Angela: Almost like the song is in charge, you are not?

John: Yeah, I found that it is better to let the song go where it wants to go than try to mess with it, because I've found I've done more harm than good in trying to steer a song in a ny particular direction. It bothers me. I have to just go with the lines that feel right.

Angela: Passive song writing.

John: I work at it, but it's almost like if I work too hard than I realize that I'm probably doing it wrong for that particular song..

Angela: I guess that is true for a lot of things. If they don't flow easily there is something wrong, you gotta stop and start again.

John: Yeah, that's true for putting things together or trying to fix things I found that to be true. It's like I probably have the wrong tool.

Angela: And the waitress is here taking your beer away.

John: No that's not mine..thats not yours? Angela: Well here's a great editing chance....

John: (Laughing) I think you should leave that in, cuz it's a little realism.

Angela: (laughter dies) Who do you listen to?

John: I listen to Frank Sinatra a lot.

Angela: Yeah?

John: Yeah, that is somebody I listen to. My boy Joseph, he will be 2 next month, he calls him 'Frank' you know

Angela: Put 'Frank' on.

John: Put Frank on.

Angela: We use Frank at school to punish the bad kids, we put them in a room...

John: (laughing) That's funny.....

Under discussion: Frank Sinatra - "I Can't Stop Loving You"

John: Frank Sinatra is somebody I go back to a lot, just for the classic songs and great arrangements, and great singing. So he is one I go back to a lot. There are so many people. Im trying to think. I listen to blues and gospel stuff and the radio. I've been listening lately to try to figure out...isolate a particular instrument like the drummer and try to figure out what he is doing. I listen to what the bass player is doing and how all the musicians work together.
········
*Tasks to complete:*
(A) In the interview, condense John's paragraph beginning "Frank Sinatra is somebody I go back to a lot" into two sentences that keep its main points.
(B) List every person referred to by name in the interview.

*Source data:*
········
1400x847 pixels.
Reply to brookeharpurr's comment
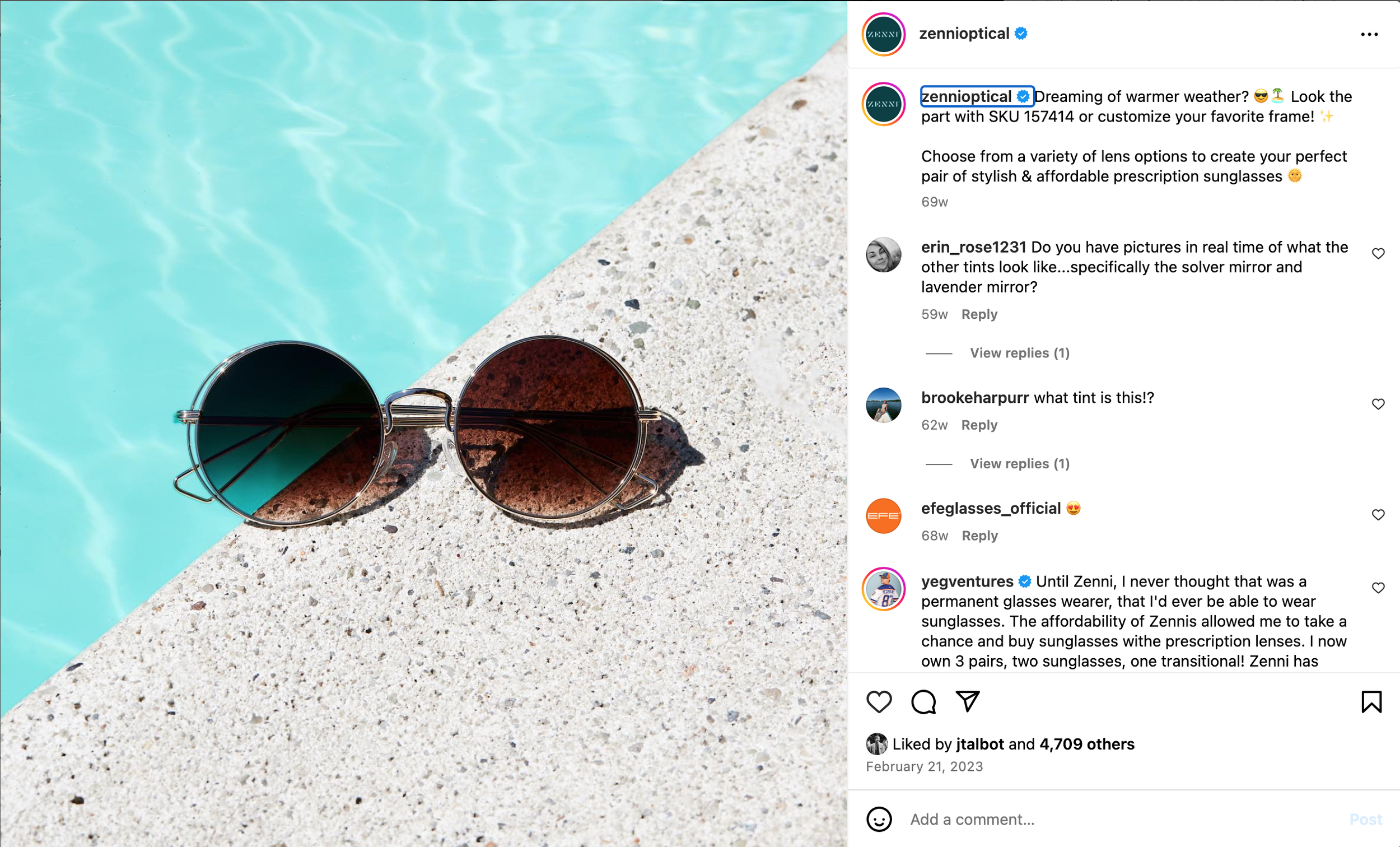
········
*Written answers:*
(A) John often returns to Frank Sinatra for the classic songs, great arrangements and great singing, and he also listens to blues, gospel and the radio. Lately he has been isolating individual players, such as the drummer and the bass player, to figure out what each is doing and how the musicians work together.

(B)
- Angela
- John
- Joseph
- Frank Sinatra